━━━━━ Data to process ━━━━━

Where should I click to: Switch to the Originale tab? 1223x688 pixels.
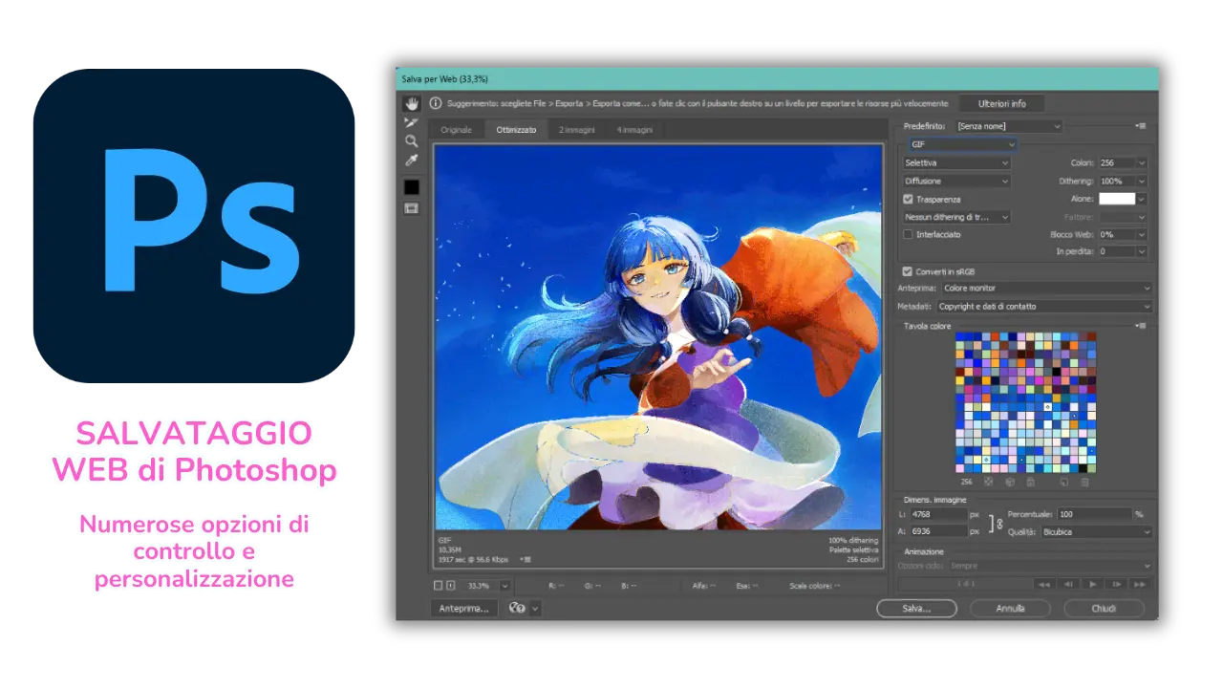tap(456, 129)
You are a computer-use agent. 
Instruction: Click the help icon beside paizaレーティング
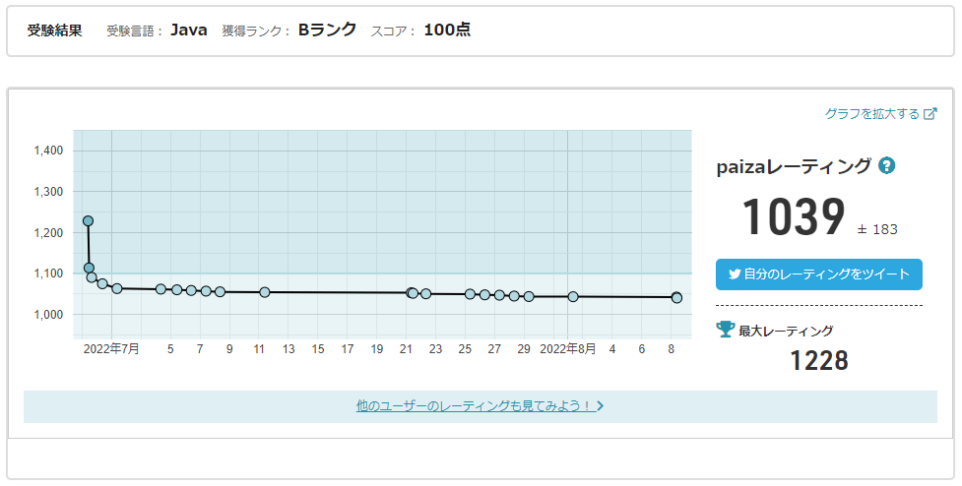(886, 166)
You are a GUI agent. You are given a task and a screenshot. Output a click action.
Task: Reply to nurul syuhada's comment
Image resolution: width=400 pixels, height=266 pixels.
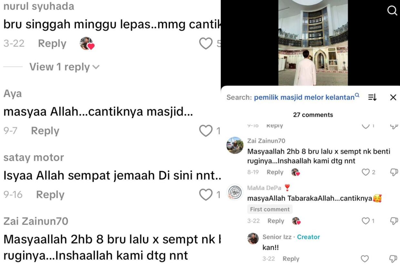pos(52,43)
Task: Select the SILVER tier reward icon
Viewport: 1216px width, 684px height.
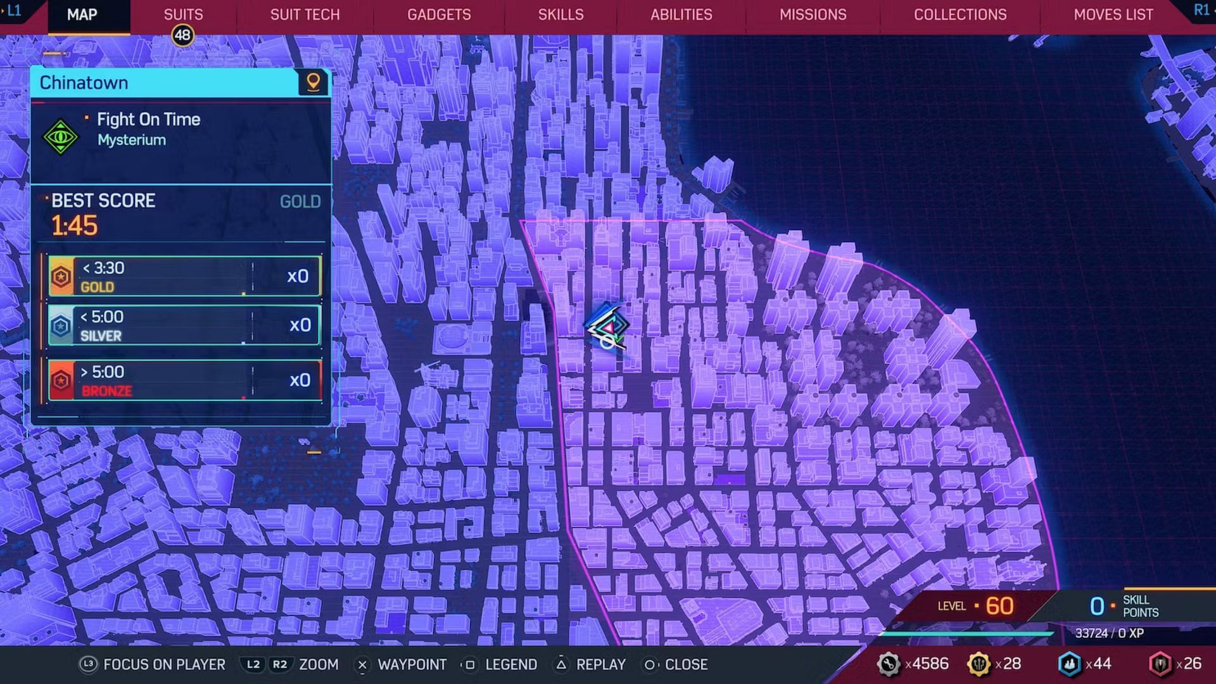Action: click(62, 324)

━━━━━

■ Work task
The expected output is the full material above, word for word, without pictures.

■ Reply
Where should I click to: Switch to the Originale tab? 1223x688 pixels.
tap(456, 129)
You are a computer-use agent. 
Instruction: Click the help icon beside paizaレーティング
(886, 166)
You are a GUI agent. You are given a task and a screenshot. Output a click action.
Task: Reply to nurul syuhada's comment
Image resolution: width=400 pixels, height=266 pixels.
pos(52,43)
Task: Select the SILVER tier reward icon
Viewport: 1216px width, 684px height.
Action: click(62, 324)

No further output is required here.